No dia 25 de maio, o General Data Protection Regulation – GDPR – vai entrar em vigor. Essa nova legislação européia vai impactar severamente como as empresas em todo o mundo vão coletar, gerenciar e proteger seus dados. Contudo, ao passo que as empresas tiveram mais de 2 anos para preparar o terreno para essa legislação, muitas organizações que serão impactadas ainda estão cegas para alguns dos pontos mais básicos relativos ao GDPR.

Para iniciarmos a conversa, o GDPR acaba sendo mais do que uma imposição para as empresas da Europa, pela forma como os negócios são feitos e as empresas funcionam, isso virtualmente se transforma em uma imposição global. Qual empresa que opera hoje em escala internacional não possui qualquer tipo de negócios com residentes ou empresas da União Européia?

Portanto, mesmo que não tenha origem ou sede na Europa, ao ter qualquer tipo de negócio com cidadãos ou empresas européias as organizações terão de estar em compliance com o GDPR, podendo sofrer graves sanções em caso de erro.

 

3 Passos básicos para iniciar o processo de compliance com GDPR

Ter conhecimento e visibilidade sobre as informações e processos de segurança presentes em sua infraestrutura. Você pode começar por esses 3 passos:

 

1 Acesse e audite os dados sob sua responsabilidade

As empresas devem ter conhecimento sobre onde, quando e como estão armazenando os dados, se eles estão criptografados e se a chave de criptografia está armazenada corretamente. É melhor realizar esse processo com antecedência, evitando correria e desorganização quando o GDPR estiver em vigor.

Se a sua empresa ainda não está implementando uma auditoria constante para manter um rastro sobre ao passo em que o negócio está em compliance, esse deve ser o primeiro passo. Um processo contínuo de auditoria garante que nenhuma das equipes envolvidas está em descompasso com o prazo. Além de identificar quem é o responsável e onde o esforço precisa ser dedicado.

 

2 Reavalie Sistemas e Tecnologias

Muitos sistemas atuais de Segurança da Informação deverão ser reestruturados ou reconsiderados para que se esteja em compliance com o GDPR. Empresas que, por exemplo, baseiam sua segurança inteiramente na utilização de NGFW não terão as capacidades exigidas de bloqueio de extração de informações sensíveis. Até criptografias desenvolvidas internamente poderão não ser robustas o suficiente para os padrões exigidos.

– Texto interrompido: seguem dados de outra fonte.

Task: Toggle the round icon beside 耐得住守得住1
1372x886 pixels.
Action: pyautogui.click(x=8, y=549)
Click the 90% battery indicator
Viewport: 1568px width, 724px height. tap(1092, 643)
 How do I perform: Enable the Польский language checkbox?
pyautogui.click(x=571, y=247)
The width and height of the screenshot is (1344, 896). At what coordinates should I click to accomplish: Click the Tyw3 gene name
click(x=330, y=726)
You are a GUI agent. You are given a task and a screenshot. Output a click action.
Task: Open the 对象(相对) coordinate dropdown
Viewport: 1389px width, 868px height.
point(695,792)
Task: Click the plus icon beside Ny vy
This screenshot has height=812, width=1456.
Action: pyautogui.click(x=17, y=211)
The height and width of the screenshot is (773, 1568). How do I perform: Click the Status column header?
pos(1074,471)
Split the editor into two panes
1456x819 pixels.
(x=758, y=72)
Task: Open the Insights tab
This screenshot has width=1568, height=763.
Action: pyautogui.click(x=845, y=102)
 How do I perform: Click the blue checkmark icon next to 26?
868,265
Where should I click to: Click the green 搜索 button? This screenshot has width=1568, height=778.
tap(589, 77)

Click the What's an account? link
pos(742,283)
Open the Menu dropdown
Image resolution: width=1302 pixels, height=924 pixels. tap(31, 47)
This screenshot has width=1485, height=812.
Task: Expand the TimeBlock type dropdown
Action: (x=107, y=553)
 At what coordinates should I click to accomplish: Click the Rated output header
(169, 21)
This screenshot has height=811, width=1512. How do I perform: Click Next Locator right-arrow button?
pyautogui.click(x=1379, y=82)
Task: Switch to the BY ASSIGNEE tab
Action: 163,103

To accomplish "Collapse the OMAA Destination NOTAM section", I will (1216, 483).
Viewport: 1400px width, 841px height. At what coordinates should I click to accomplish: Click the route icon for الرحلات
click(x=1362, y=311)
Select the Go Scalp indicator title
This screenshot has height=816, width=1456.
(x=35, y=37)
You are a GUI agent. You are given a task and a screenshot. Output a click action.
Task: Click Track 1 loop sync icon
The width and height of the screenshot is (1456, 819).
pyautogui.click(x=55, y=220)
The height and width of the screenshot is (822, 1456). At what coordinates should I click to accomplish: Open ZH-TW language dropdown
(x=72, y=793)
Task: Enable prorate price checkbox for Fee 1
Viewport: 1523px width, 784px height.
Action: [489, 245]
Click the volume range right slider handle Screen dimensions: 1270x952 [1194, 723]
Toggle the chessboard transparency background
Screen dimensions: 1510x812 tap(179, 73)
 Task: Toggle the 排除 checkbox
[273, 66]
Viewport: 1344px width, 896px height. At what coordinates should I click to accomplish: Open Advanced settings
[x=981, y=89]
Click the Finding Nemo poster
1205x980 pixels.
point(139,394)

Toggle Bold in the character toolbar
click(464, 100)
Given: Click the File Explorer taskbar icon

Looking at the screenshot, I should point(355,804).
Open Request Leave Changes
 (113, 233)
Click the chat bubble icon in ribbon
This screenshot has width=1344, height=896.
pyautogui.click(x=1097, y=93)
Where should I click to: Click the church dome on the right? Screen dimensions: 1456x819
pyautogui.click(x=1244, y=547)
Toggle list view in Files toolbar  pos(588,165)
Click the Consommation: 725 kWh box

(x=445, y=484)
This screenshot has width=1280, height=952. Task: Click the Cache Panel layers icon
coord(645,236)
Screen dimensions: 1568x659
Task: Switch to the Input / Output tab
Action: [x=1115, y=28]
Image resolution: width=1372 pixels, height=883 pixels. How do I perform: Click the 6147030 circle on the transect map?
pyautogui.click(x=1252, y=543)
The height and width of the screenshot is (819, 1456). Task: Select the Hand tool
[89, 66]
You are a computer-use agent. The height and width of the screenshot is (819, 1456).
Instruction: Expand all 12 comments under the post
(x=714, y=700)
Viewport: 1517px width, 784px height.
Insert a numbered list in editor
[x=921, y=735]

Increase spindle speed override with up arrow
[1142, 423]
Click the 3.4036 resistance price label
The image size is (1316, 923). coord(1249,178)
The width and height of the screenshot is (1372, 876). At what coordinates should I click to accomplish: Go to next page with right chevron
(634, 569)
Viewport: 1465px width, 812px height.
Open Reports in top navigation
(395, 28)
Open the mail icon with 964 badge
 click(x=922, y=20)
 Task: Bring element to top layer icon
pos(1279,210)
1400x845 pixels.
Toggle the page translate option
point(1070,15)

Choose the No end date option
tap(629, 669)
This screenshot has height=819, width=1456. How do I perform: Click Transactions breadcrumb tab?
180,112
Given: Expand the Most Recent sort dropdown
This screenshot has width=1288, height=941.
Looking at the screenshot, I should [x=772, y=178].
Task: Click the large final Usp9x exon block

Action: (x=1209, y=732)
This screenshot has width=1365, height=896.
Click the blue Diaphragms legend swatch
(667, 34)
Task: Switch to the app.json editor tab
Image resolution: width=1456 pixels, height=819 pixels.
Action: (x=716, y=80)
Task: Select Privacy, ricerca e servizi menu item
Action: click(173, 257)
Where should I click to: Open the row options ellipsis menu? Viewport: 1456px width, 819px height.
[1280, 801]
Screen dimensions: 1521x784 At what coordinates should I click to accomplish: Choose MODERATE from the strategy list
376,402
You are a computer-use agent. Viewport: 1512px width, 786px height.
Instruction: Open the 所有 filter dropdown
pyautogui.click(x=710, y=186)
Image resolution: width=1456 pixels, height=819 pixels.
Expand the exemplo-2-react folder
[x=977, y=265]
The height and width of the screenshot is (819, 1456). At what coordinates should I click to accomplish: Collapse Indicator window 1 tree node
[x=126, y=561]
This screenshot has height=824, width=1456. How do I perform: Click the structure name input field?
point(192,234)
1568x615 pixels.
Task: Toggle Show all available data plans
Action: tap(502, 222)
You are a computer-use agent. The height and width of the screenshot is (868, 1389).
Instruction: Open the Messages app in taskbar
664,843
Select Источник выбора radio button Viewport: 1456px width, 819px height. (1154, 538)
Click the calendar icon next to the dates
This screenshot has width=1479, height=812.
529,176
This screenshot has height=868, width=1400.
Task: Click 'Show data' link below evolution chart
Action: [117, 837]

As empresas devem buscar tecnologias construídas com base no ambiente distribuído e móvel dos dias de hoje, onde os dados podem ser acessados de múltiplas formas. Soluções que criptografem e anonimizem as informações sensíveis para limitar as multas do GDPR em caso de vazamento de informações.

O monitoramento dos dados deve ser constante e deve permitir o correlacionamento de forma fácil de informações de diferentes sistemas, a fim de gerar inteligência de segurança, identificar brechas e permitir análise forense.

 

3 Alinhar objetivos de negócio ao longo da empresa

A coleta de dados e políticas de armazenamento deve ser transparente ao longo de toda a empresa, a fim de garantir que as medidas corretas de segurança estão sendo aplicadas. Historicamente, esse conhecimento cai sobre os gestores de TI e Segurança. Contudo, tendo em vista as multas pesadas, de até 4% do faturamento global da empresa, o fardo deve recair sobre todos os colaboradores. Fomentar o conhecimento sobre as políticas de segurança tornou-se mais fundamental do que nunca.